Говорящий обернулся к тому столу, у которого только что оставил эччеленцу, но место было пусто и самый след Валорми уже простыл.
— Пропал!.. Ей-Богу, пропал!.. вот молодец!.. за глаза мастер храбриться и острить, а покажись только, так и нет его, исчез, пропал, испарился, корпо ди Бакко, молодец!..
— Полно, милый друг! — отвечал Ашиль, улыбаясь. — Разве вас еще может удивлять маленькая гнусность такого человека. Разве вы не знаете Валорми и его худой славы в здешнем обществе?.. Сплетник, лгун, хвастун, вестовщик, а главное, корчит патриота, — ненавидит всех иностранцев и преследует их своим ядовитым языком, не находя удобным или безопасным, иначе с ними переведаться… Таких дикобразов можно насчитать по нескольку в каждом городе Италии; я к ним привык, и меня они больше не сердят, а забавляют!
— Но так как в каждой лжи и в каждом прибавлении непременно есть кое-какая истина, то и под выдумкой этого пугала должно подозревать прекрасную действительность: вы влюблены, вы счастливы, мой добрый Ашиль?.. поздравляю вас от души!
— В кого?.. про что вы говорите?
— Про какое-то чудо, невидимку, про известную или, лучше сказать, неизвестную маркезину, живущую в неприступном и таинственном палаццо… Боже мой!.. ведь это настоящий роман, по крайней мере, первая глава его! Но с вами я спокоен: Монроа не заставит долго ждать развязки! Счастливец!.. Что бы такому случаю когда-нибудь пасть на меня!
— Вы бредите, друг мой, или вам точно сочинил нелепую сказку этот померанцевый Валорми; я, право, никем не занят и ни за кем не волочусь!

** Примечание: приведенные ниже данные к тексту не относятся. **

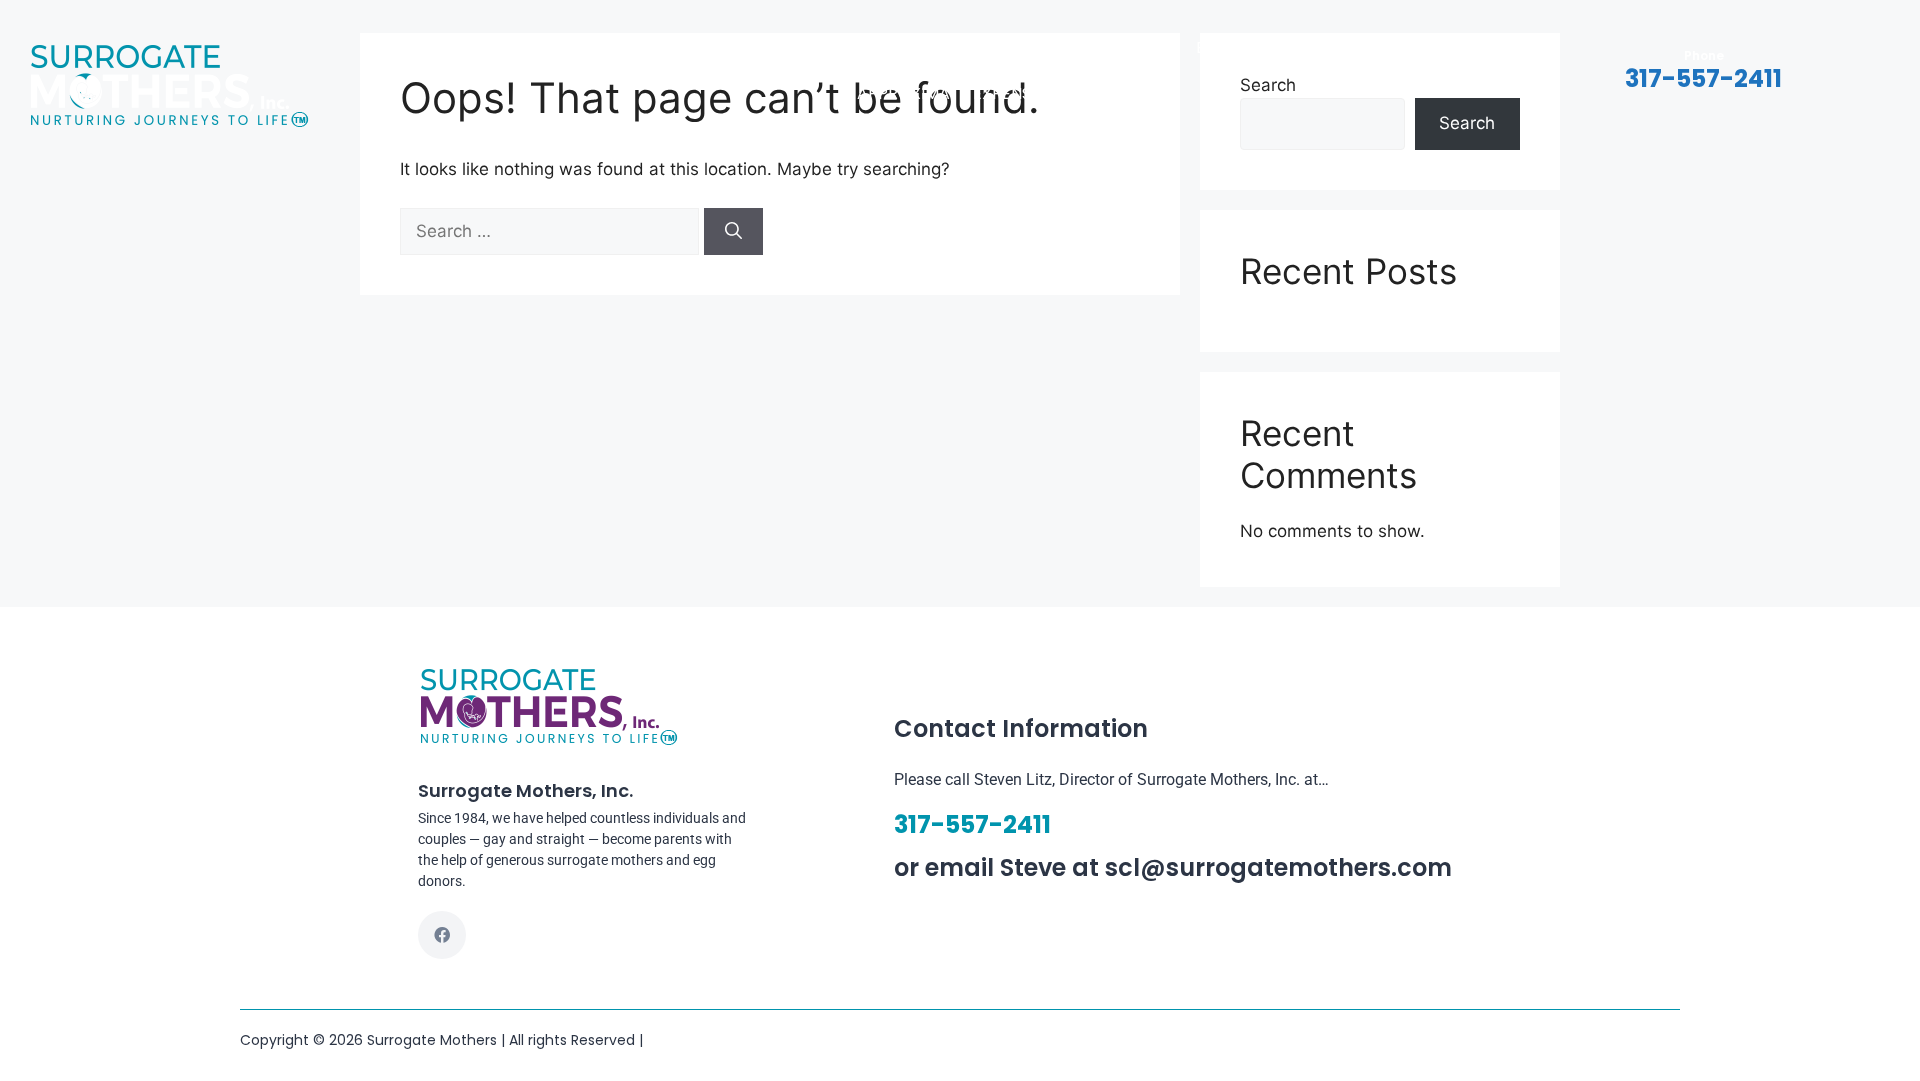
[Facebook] (442, 935)
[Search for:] (552, 231)
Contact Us (933, 47)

— Нет!.. Ну, хорошо! — тем лучше для вас!.. или скорее тем хуже! Зачем даром тратить время?.. Но если вы не влюблены, не заняты, что же значат ваши ежедневные посещения палаццо Форли?
— Палаццо Форли?.. как, они уж и про это разведали?.. О, в палаццо Форли я хожу восхищаться чудными картинами и рыться в редких рукописях! я не скрываю, что палаццо Форли занимает меня чрезвычайно и составляет для меня одну из величайших приманок всей Флоренции.
Последние слова были произнесены очень громко.
— Это, может быть, правда, — кто в Италии не влюбляется в картины и не увлекается рукописями? Но одно другому не мешает, напротив, часто способствует! Говорят, в палаццо Форли живая приманка не уступает другим, и маркезина Пиэррина…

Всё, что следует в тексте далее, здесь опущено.